Bob Diaco is 40 years old, teeming with energy and his age belies a deep knowledge of football. Athletics director Warde Manuel, the man who hired Diaco as the next UConn football coach, put it this way: “The guy can coach. He brings the passion, he isn’t just going to be rah rah. He can put a scheme together.”
Diaco was officially introduced Thursday and got right to work assuaging supporters that UConn, a 13-24 team the last three seasons, isn't in rebuilding mode.
"The fact of the matter is that this school has great resources," Diaco said. "You look at the Burton Family Football Complex, you look at the Shenkman Football Complex, and it's clear that from a facility standpoint and a resources standpoint, you're not going to go anywhere in the country and find nicer."

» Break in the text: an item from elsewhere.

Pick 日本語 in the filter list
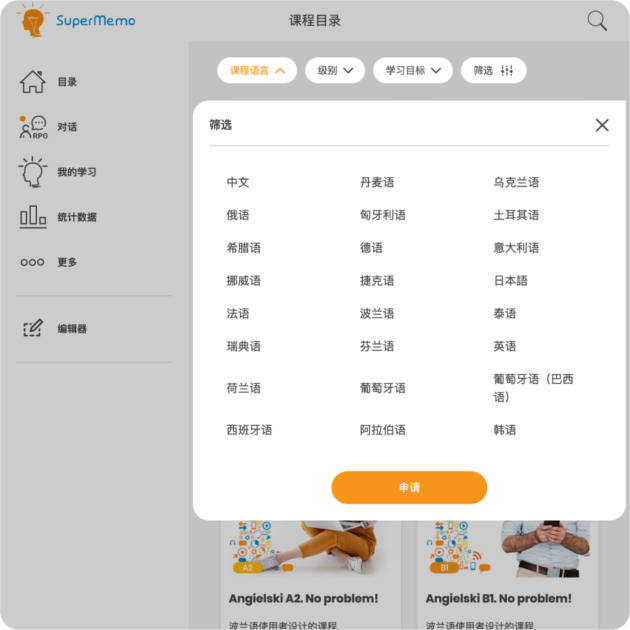 (510, 281)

Growing up in New Jersey, Diaco also knows that there is plenty of regional football talent to be had.
"People from all over America come to the northeast to pluck players," he said. "There are roughly 23 million people within a hundred mile radius of this campus. There are 58 million people in the northeast corridor. There are more than enough prospective student-athletes to collect about 25 per year for UConn. There's no doubt about that. Speaking about Connecticut in general, there are some very talented Connecticut football players on our team right now, which is excellent, and there are also, unfortunately, a whole bunch of Connecticut players that have created winning season and championships for other teams around the country.
"Moving forward, we'll do our due diligence here in the state to make sure that every coach feels valued, every coach has access, every one of these, I think, its 169 spectacularly prideful cities have an opportunity and access to UConn Husky football, and go from there, and then recruit the Northeast corridor as our footprint."
Of course, this is the first step in a turnaround that probably won't take place overnight -- or in one season. According to SNY.com, Diaco signed a five-year, $8 million deal. More details:
UConn has buyouts of $4.2 million before Dec. 31 2014 that decrease every year until $800,000 in 2018. Diaco, a highly-sought after defensive coordinator, has a $2.1 million buyout for next year that decreases to $1.4 million, $700,000 and then $400,000 in the final two years.
Then there is the rest of the staff, which Diaco would like to have set as soon as possible.
"The first thing that needs to be done is to meet with the staff that is already here," he said. "I don't personally have a staff in place. Warde has reassured me that we'll have an opportunity to do what's necessary to put the team and staff together. With that said, I don't have one put together. I have a collection of people in my life that are really good people that are loyal and trustworthy. ...The first order of business is to meet with the staff that is already here."
So what, exactly, will it take to win at UConn?
"With love, anything is possible," Diaco said. "So, the process, our organization is a process. We're going to have a drill down focus and we're going to be on a mission. We're going to understand things we treasure. We're going to consistently apply the appropriate pressure every single day. And that's how we're going to become a champion, again."